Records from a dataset
------------------------------------

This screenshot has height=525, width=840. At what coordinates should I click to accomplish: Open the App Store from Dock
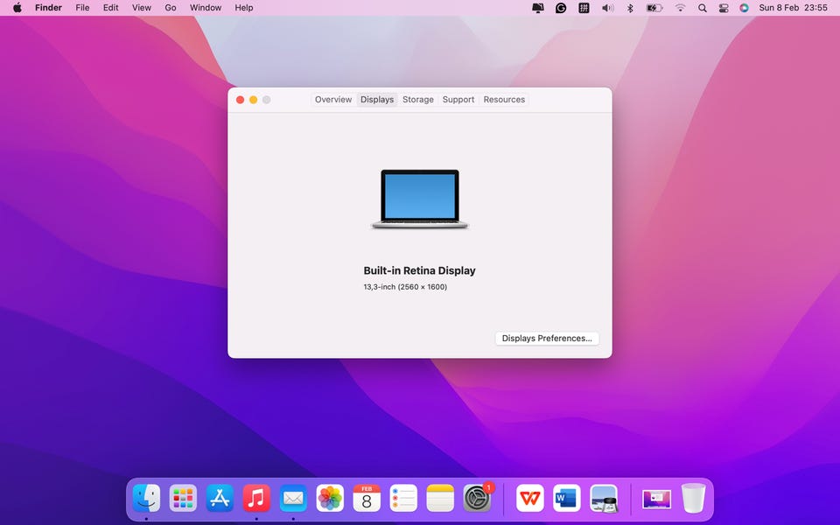click(220, 499)
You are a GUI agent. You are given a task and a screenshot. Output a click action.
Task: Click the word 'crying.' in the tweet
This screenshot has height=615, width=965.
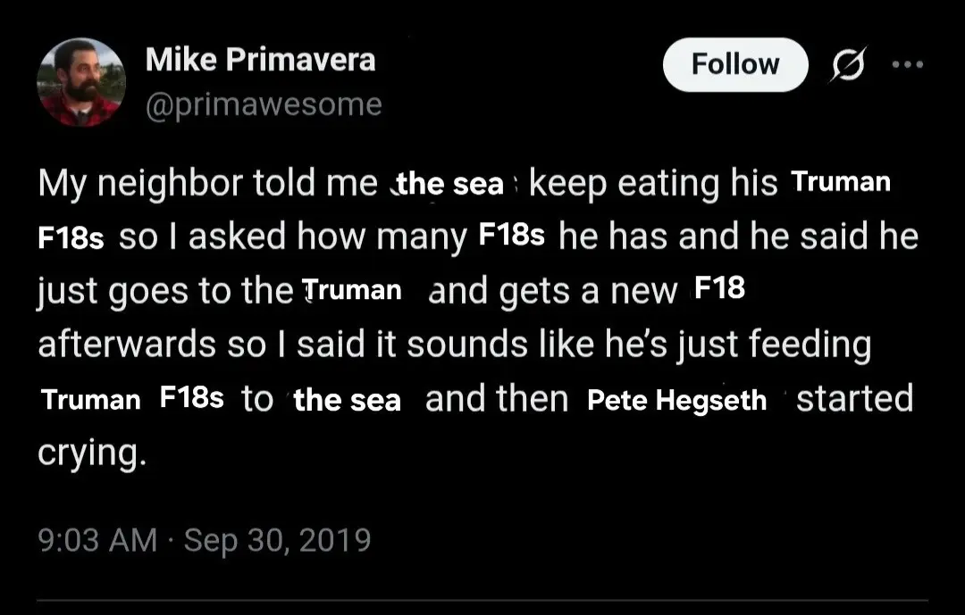pyautogui.click(x=90, y=453)
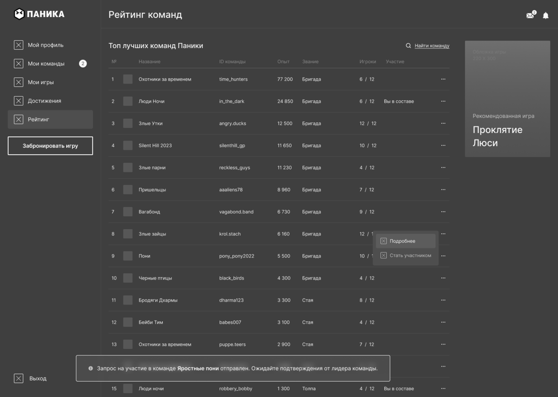Screen dimensions: 558x397
Task: Open the messages envelope icon
Action: click(530, 15)
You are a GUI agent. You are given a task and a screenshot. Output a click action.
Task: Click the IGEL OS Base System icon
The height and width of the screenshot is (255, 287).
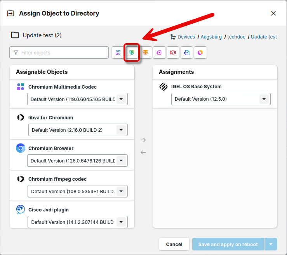click(x=164, y=87)
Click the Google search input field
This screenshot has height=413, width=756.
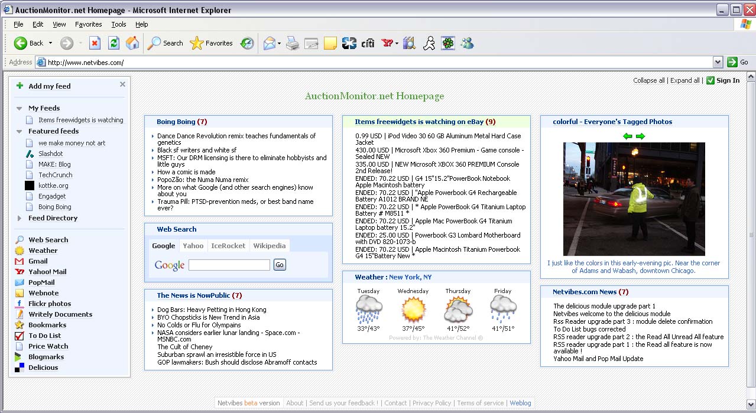229,265
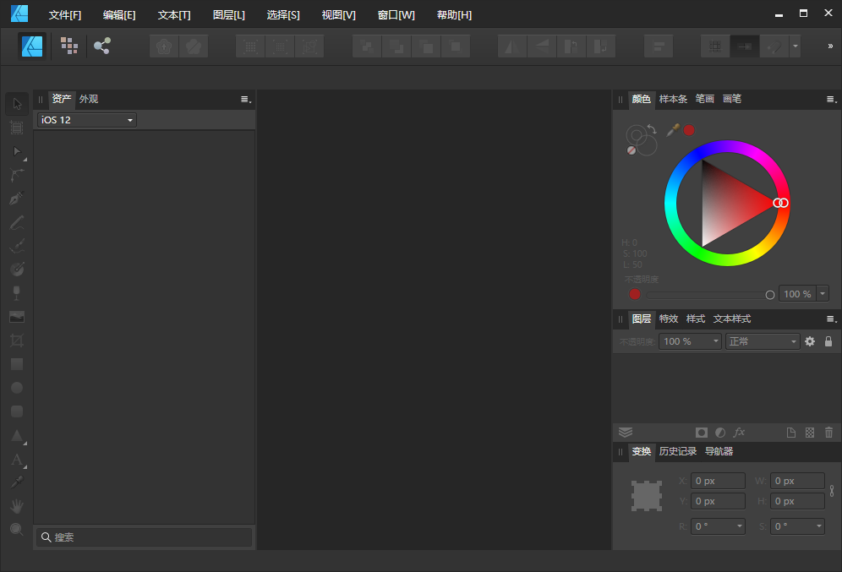Open the color picker eyedropper
The width and height of the screenshot is (842, 572).
(672, 129)
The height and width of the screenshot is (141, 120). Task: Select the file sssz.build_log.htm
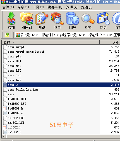(23, 89)
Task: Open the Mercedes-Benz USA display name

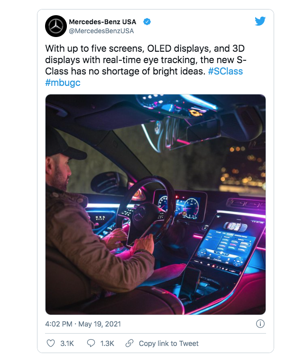Action: [103, 22]
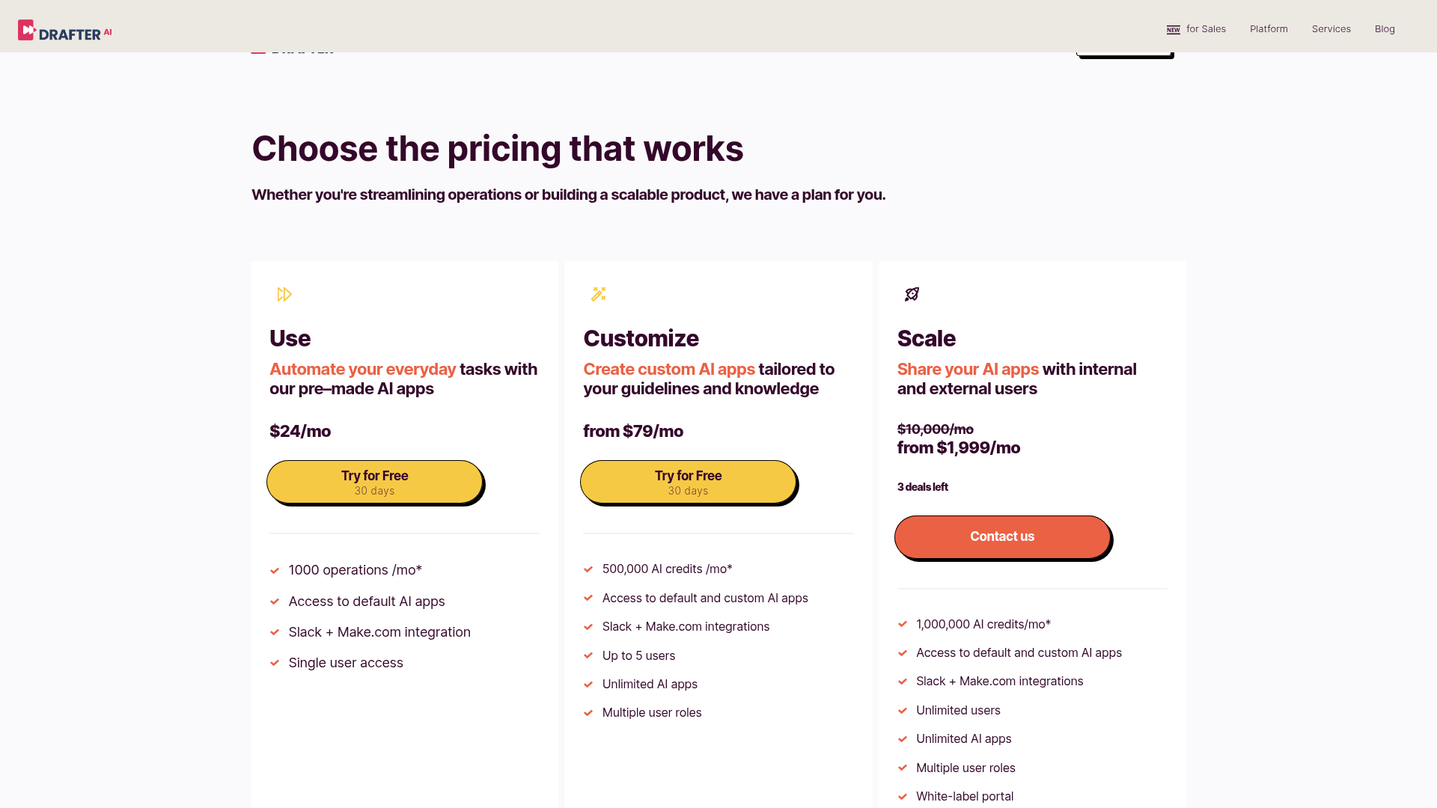Open the Services menu
Image resolution: width=1437 pixels, height=808 pixels.
coord(1331,29)
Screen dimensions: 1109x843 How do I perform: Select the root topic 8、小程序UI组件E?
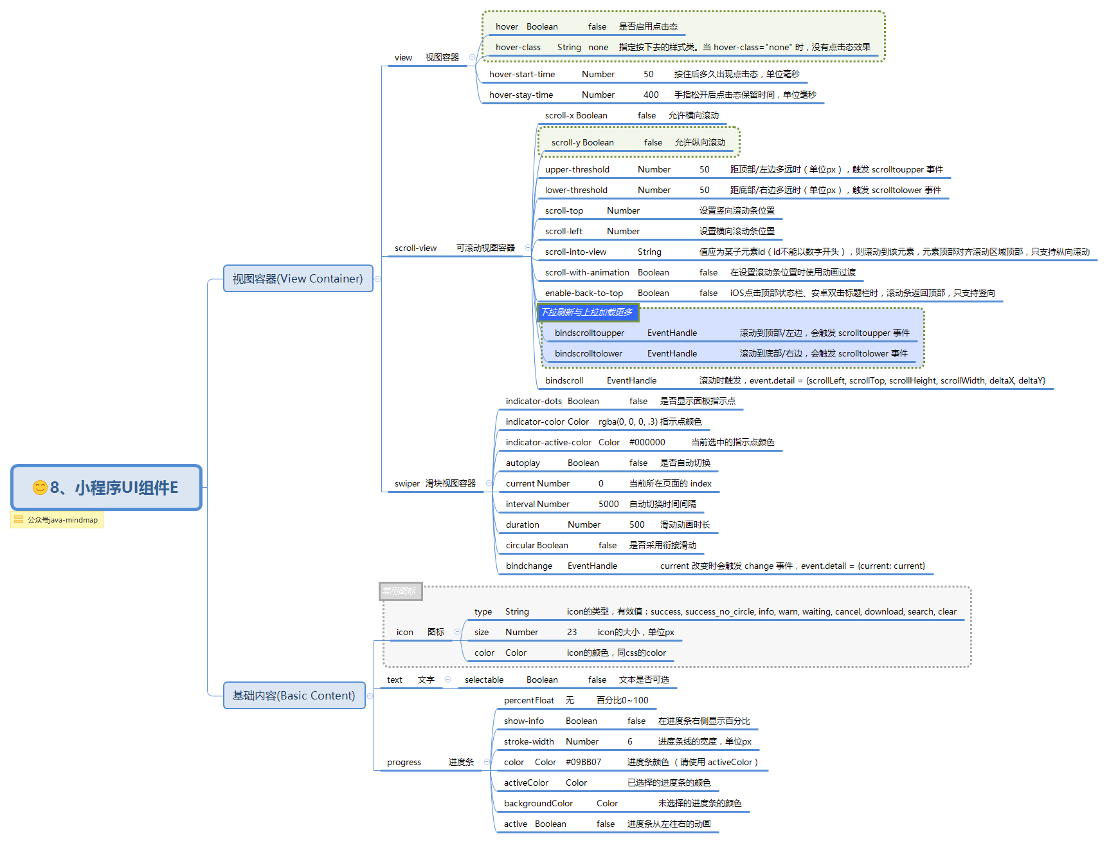click(107, 488)
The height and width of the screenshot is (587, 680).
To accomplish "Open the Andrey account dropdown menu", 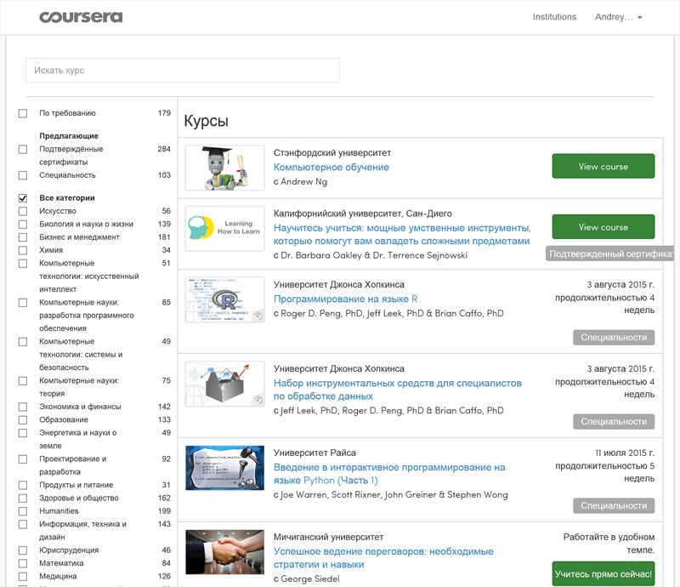I will (x=619, y=17).
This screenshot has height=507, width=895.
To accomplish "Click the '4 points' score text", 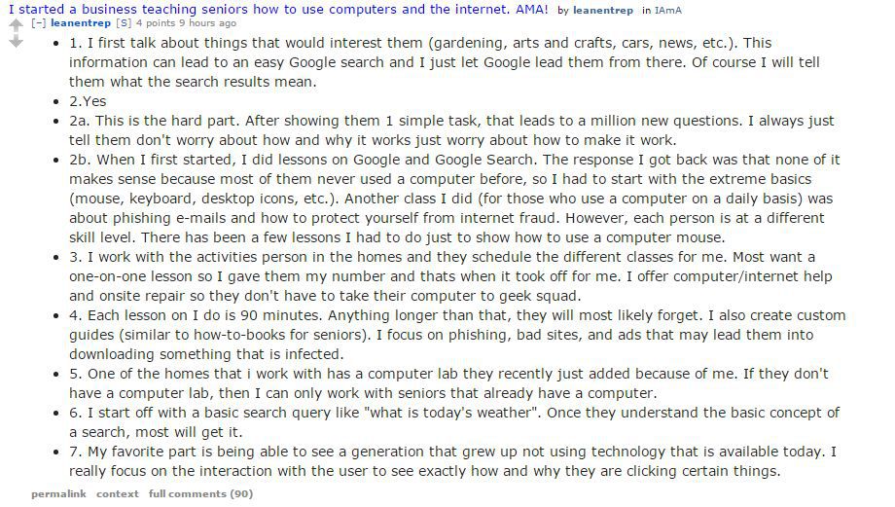I will tap(156, 22).
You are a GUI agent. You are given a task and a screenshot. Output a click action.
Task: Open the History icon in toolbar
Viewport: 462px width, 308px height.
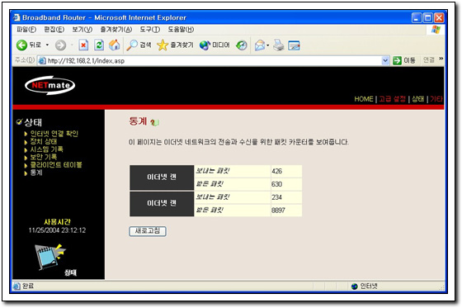[x=242, y=45]
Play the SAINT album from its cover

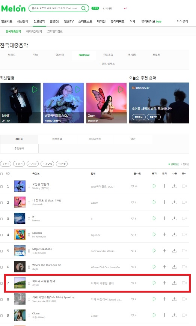(x=35, y=90)
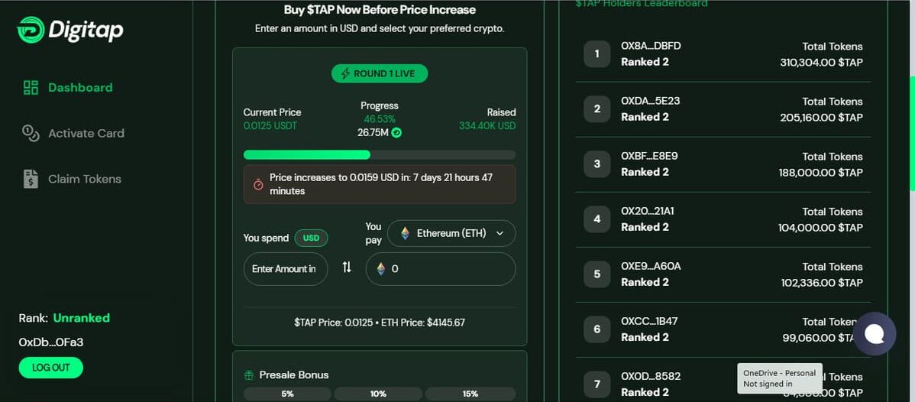Click the ROUND 1 LIVE badge
This screenshot has width=915, height=402.
pos(380,73)
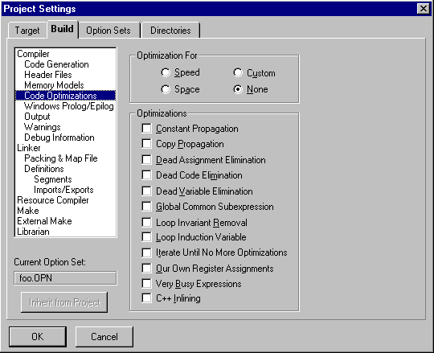Open the Directories tab
Viewport: 434px width, 353px height.
170,31
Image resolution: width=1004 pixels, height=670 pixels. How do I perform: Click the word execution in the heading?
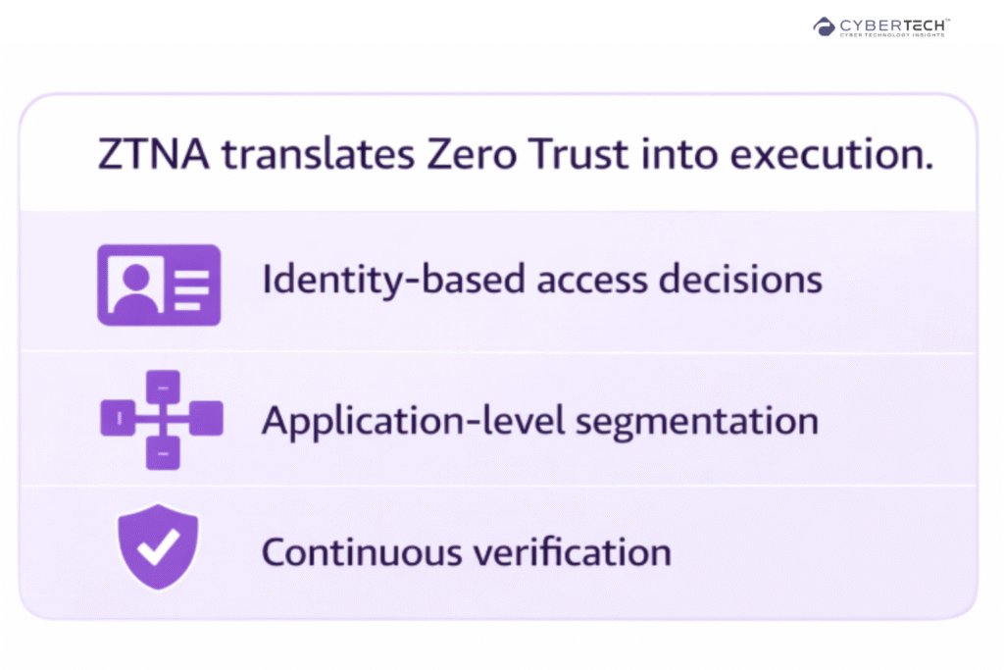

------------------------------------

Task item:
Your reply should be a single number: how many lines in the entries above hold the string "word".

Answer to this task:
2